PROBLEM DETAILS :: In the listing below, locate the line containing "This screenshot has height=560, width=671." and the line containing "Task: Collapse the template keyboard panel". Output both of them and every line between, exactly as written, and nothing more.
Top of RECORDED INFORMATION
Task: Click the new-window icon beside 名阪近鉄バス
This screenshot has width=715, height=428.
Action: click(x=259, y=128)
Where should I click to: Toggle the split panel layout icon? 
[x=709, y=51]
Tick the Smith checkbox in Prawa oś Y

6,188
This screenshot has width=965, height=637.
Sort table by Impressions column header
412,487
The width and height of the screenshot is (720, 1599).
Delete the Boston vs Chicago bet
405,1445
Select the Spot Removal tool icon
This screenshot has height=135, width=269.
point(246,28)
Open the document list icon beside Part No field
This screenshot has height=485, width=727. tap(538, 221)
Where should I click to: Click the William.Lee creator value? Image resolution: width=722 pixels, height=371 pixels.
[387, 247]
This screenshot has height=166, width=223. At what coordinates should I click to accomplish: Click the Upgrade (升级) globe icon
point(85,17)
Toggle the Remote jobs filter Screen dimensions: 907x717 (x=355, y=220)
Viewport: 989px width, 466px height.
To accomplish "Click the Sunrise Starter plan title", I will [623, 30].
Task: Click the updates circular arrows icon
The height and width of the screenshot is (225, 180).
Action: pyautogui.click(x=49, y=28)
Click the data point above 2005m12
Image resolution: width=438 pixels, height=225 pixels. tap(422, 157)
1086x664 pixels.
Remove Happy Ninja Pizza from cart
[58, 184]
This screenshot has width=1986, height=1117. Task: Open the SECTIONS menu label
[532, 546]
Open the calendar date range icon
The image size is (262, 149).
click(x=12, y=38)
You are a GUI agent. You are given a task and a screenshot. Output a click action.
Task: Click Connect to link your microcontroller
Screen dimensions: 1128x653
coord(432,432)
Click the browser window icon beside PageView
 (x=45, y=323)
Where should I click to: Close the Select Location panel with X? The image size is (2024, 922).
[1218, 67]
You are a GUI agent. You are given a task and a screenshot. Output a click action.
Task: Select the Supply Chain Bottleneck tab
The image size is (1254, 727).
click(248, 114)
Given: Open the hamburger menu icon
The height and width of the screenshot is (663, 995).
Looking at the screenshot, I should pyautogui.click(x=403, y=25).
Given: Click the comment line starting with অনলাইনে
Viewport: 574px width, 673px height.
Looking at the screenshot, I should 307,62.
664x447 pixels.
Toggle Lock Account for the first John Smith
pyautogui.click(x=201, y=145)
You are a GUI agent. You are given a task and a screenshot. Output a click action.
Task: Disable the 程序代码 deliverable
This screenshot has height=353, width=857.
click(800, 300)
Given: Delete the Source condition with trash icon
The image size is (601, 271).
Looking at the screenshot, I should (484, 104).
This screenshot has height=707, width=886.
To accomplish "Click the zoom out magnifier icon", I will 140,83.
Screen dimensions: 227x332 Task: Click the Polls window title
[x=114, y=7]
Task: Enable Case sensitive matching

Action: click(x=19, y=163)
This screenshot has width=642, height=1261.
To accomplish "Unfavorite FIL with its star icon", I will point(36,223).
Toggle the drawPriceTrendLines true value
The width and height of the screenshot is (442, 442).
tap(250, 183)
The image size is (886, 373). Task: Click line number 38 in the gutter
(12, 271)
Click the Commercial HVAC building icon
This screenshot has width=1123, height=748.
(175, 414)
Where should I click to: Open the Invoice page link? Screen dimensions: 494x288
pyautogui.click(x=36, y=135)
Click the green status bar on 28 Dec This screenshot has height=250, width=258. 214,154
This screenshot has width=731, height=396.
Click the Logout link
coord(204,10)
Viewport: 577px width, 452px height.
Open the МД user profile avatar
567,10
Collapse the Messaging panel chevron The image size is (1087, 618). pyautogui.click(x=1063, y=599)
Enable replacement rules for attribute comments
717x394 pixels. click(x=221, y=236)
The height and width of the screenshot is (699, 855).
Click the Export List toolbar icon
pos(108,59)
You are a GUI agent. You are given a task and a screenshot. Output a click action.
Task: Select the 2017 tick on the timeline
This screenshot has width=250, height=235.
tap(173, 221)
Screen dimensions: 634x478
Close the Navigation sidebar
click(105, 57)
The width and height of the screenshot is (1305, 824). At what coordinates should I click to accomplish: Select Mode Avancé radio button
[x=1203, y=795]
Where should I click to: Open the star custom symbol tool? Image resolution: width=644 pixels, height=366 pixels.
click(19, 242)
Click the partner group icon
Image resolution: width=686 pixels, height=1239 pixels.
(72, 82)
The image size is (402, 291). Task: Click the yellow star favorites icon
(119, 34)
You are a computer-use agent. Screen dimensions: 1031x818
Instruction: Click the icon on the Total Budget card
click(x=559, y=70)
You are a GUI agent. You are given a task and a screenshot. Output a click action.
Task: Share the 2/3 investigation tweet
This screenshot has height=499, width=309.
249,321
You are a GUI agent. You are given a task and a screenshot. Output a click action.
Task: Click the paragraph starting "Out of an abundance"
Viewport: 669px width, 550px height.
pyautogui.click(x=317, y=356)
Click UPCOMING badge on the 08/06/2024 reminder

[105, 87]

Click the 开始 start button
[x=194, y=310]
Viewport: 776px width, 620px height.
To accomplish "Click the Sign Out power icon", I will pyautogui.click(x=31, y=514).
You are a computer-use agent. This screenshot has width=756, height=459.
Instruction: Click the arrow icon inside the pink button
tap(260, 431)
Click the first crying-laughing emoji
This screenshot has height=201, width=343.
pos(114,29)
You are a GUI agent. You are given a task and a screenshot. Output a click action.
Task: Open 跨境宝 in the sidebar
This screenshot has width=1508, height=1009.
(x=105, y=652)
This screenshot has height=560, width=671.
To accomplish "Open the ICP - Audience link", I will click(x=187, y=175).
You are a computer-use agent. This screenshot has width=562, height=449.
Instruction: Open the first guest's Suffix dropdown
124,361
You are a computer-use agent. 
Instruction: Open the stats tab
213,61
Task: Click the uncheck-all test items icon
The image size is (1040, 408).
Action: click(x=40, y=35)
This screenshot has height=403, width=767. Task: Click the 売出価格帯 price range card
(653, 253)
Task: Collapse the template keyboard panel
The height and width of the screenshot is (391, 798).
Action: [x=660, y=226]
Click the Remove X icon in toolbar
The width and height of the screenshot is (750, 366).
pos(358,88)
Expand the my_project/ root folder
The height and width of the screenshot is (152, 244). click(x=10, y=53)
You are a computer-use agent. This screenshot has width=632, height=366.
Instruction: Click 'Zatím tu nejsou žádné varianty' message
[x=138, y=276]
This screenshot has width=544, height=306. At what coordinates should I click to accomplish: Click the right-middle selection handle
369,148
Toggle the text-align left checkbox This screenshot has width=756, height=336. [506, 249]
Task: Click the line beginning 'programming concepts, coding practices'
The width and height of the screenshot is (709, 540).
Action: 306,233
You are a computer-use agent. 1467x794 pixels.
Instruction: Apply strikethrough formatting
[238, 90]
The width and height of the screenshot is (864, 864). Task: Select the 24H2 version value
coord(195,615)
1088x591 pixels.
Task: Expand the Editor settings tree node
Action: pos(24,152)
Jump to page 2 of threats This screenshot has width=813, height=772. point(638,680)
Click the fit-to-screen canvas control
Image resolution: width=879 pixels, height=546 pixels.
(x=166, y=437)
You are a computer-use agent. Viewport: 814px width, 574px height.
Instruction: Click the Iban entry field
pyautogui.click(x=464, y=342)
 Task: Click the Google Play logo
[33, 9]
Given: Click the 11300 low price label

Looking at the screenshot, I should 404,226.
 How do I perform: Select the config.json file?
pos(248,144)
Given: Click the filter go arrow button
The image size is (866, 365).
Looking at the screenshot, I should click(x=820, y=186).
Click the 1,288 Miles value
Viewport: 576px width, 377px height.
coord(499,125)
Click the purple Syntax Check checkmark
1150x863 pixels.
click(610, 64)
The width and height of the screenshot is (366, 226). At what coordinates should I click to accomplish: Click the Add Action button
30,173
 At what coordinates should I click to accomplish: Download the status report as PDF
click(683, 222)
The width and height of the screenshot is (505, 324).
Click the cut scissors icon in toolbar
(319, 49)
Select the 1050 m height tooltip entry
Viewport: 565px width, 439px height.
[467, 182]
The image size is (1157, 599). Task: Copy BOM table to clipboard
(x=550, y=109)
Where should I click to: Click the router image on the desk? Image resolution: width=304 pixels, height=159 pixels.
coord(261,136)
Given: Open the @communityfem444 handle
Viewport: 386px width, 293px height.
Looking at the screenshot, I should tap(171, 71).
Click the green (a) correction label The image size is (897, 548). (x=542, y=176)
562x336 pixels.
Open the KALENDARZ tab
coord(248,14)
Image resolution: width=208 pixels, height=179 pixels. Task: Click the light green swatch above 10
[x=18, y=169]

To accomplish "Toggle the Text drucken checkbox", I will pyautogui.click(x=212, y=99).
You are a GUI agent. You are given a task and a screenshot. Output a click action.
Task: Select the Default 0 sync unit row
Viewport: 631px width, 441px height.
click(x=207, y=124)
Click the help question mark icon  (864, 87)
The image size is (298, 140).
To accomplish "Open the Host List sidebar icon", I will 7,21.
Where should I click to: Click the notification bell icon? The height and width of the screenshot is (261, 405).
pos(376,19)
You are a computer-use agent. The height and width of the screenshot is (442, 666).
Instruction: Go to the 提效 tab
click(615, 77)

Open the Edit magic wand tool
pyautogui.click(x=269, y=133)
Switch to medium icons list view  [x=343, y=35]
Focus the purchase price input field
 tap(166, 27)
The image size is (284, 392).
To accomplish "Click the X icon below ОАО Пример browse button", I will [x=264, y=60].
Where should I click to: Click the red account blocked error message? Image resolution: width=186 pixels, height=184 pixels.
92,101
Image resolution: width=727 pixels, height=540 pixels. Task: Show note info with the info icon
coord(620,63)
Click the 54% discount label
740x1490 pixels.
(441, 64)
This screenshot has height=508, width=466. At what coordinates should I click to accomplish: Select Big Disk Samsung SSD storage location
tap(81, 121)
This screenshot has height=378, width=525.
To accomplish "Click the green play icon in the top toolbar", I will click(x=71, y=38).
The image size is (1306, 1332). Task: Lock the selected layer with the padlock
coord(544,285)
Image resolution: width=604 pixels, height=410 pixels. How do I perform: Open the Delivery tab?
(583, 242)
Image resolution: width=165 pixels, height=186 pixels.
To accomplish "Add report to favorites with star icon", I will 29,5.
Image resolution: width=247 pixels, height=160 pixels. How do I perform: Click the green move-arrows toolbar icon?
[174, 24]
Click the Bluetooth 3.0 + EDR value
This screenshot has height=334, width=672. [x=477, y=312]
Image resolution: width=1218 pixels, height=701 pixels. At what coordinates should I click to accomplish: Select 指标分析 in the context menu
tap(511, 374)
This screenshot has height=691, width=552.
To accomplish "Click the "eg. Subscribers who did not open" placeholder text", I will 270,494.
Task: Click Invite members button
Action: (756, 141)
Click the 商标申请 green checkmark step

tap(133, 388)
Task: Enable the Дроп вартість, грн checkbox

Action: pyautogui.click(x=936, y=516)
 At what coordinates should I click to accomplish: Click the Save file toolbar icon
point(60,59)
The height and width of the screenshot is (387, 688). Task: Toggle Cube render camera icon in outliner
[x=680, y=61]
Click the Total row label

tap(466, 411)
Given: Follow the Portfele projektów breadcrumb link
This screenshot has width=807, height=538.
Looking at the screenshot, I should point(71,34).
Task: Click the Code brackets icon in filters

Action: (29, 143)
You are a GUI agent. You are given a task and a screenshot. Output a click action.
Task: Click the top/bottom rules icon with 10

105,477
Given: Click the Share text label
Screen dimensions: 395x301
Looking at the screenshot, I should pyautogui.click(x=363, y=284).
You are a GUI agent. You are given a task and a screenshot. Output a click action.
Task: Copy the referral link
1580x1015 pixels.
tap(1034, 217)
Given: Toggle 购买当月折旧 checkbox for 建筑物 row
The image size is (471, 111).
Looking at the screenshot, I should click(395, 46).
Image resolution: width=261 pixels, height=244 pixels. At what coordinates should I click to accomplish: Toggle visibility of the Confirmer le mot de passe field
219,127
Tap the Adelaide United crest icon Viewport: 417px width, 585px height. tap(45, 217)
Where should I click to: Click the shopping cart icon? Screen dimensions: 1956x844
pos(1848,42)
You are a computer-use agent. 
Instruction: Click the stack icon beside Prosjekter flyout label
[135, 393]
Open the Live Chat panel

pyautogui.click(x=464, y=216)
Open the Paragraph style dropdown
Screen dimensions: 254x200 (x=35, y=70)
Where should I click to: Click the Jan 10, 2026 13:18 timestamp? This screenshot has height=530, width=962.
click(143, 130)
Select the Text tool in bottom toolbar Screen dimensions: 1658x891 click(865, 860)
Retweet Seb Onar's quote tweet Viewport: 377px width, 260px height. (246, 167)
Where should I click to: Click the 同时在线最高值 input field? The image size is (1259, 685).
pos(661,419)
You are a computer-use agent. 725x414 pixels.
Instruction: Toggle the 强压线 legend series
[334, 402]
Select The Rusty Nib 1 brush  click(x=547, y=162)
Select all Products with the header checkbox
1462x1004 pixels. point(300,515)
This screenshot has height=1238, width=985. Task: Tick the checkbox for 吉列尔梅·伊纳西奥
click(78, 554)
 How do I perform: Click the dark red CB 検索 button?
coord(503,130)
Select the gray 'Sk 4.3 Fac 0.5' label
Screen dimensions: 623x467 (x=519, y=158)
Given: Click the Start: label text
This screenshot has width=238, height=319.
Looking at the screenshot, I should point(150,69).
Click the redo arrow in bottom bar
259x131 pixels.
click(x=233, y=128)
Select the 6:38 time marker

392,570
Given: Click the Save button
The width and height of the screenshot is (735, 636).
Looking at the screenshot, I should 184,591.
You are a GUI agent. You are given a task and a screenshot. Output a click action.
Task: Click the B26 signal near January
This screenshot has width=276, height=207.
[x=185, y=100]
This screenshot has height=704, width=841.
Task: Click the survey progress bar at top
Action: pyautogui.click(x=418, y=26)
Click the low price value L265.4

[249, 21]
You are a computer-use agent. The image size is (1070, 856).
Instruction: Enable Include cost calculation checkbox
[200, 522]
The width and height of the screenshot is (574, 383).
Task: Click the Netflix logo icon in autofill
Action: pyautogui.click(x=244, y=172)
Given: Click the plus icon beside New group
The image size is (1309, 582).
Bottom of RECORDED INFORMATION
TASK RESULT ::
This screenshot has height=560, width=671.
To accomplish "Open the ICP - Audience link", I will click(x=187, y=175).
You are a computer-use agent. This screenshot has width=562, height=449.
Instruction: Open the first guest's Suffix dropdown
124,361
You are a computer-use agent. 
Instruction: Open the stats tab
213,61
Task: Click the uncheck-all test items icon
The image size is (1040, 408).
Action: click(x=40, y=35)
This screenshot has height=403, width=767. Task: Click the 売出価格帯 price range card
(653, 253)
Task: Collapse the template keyboard panel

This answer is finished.